Malafaia começou na política com Brizola, apoiou Lula e agora aliado de Bolsonaro

Pastor já esteve ao lado de Leonel Brizola e Lula antes de se consolidar como aliado de Jair Bolsonaro e alvo de inquérito no STF.

Foto: Reprodução/Vídeo/11-10-2002

O pastor Silas Malafaia, um dos principais nomes da direita bolsonarista, já apoiou candidatos da esquerda antes de se consolidar como aliado do ex-presidente Jair Bolsonaro (PL). Em 1989, ainda jovem e em ascensão no meio evangélico, participou do comitê de apoio ao trabalhista Leonel Brizola. Após a derrota do gaúcho no primeiro turno, seguiu na contramão da maioria dos líderes evangélicos e endossou a candidatura de Lula (PT).

Na época, Lula já enfrentava fake news de que fecharia igrejas evangélicas para agradar setores católicos ligados à Teologia da Libertação. Enquanto o bispo Edir Macedo, da Universal, incentivava fiéis a “collorir” no segundo turno, Malafaia manteve apoio ao petista.

Em 2002, repetiu a aliança com Lula após seu candidato preferido, o presbiteriano Anthony Garotinho (PSB), não avançar para o segundo turno. Malafaia chegou a aparecer na propaganda eleitoral do PT contra José Serra (PSDB). “Jesus não tem título de eleitor aqui no Brasil”, dizia em discursos antigos, ao rejeitar a mistura entre igreja e política.

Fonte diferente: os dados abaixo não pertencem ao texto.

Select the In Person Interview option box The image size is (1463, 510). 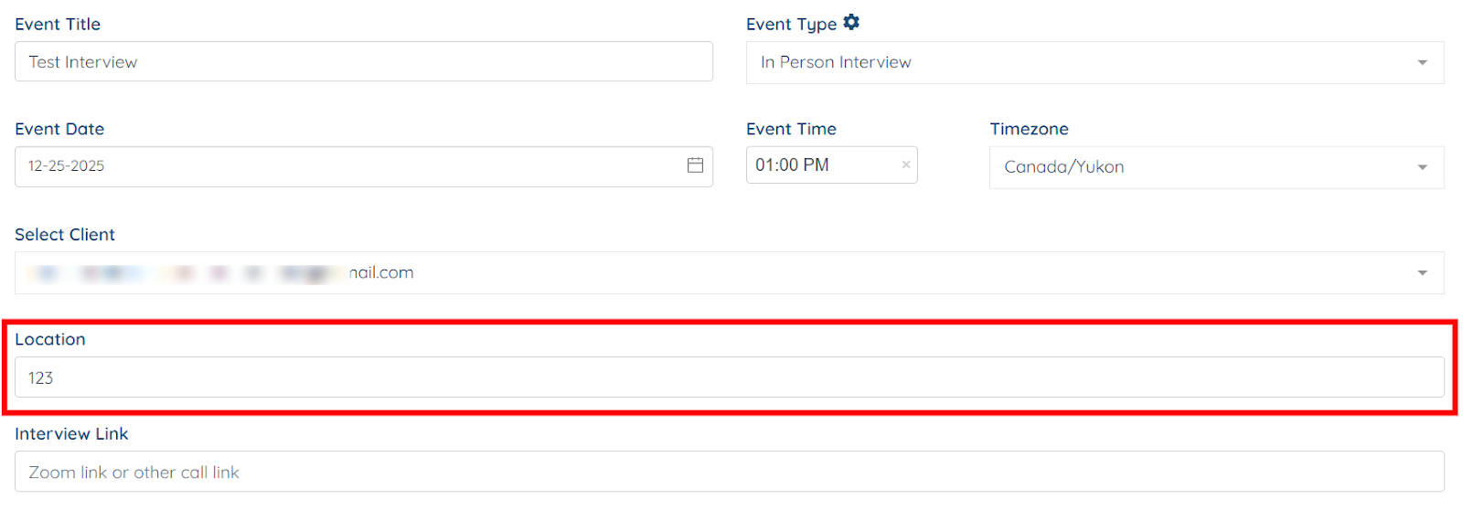(x=1079, y=62)
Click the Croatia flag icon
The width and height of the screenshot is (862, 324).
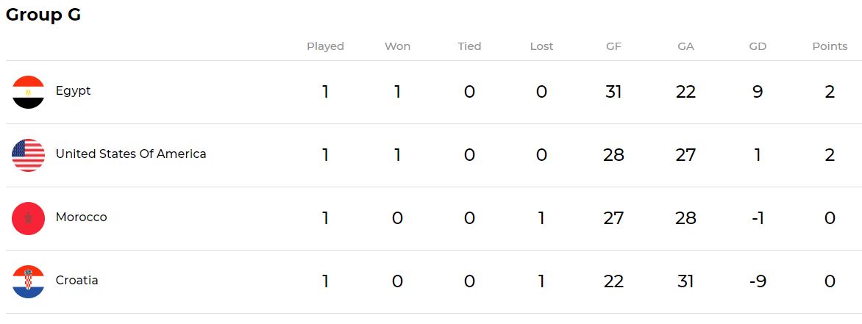(29, 281)
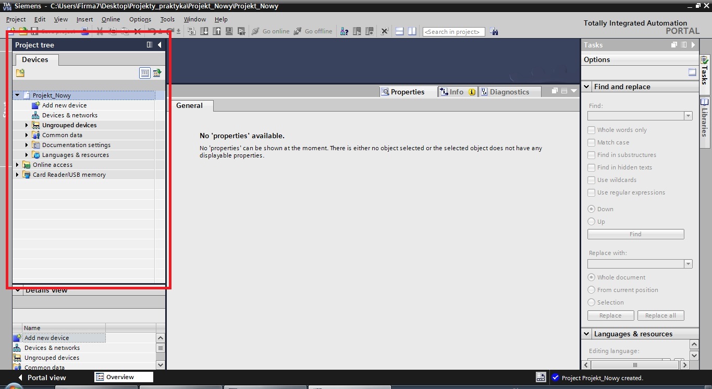Click the create new group folder icon
712x389 pixels.
20,73
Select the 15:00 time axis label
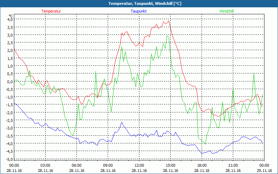 pos(171,165)
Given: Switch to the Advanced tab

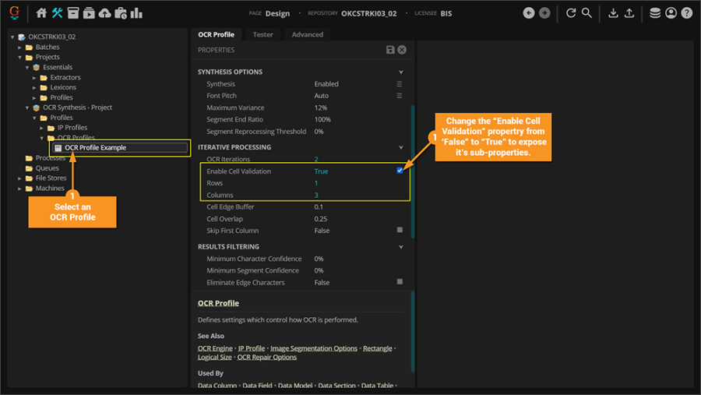Looking at the screenshot, I should click(308, 34).
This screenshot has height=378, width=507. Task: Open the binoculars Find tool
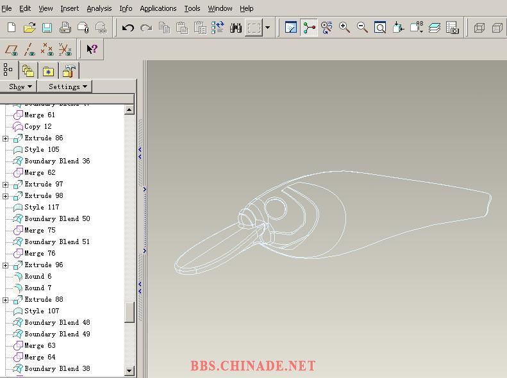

O rompimento definitivo com o PT ocorreu antes do fim do segundo mandato de Lula. Malafaia afirma que se arrependeu do apoio e lembra dos alertas do pai, oficial da Marinha e também pastor: “Ele falava assim pra mim: ‘Você está enganado, eles não se desvinculam de suas ideologias’.”

Daí em diante, aproximou-se de Jair Bolsonaro, então deputado federal do chamado baixo clero, com quem se alinhou em pautas conservadoras, como o projeto que buscava criminalizar a homofobia. Foi Malafaia quem celebrou o casamento de Bolsonaro com Michelle.

Atualmente, o pastor é investigado no inquérito do Supremo Tribunal Federal (STF) que apura tentativa de golpe de Estado. No último dia 20, Malafaia teve o celular apreendido pela Polícia Federal no aeroporto do Galeão, no Rio de Janeiro. Ele está proibido de deixar o país e de manter contato com outros investigados, por ordem do ministro Alexandre de Moraes, a quem costuma se referir como “ditador da toga”.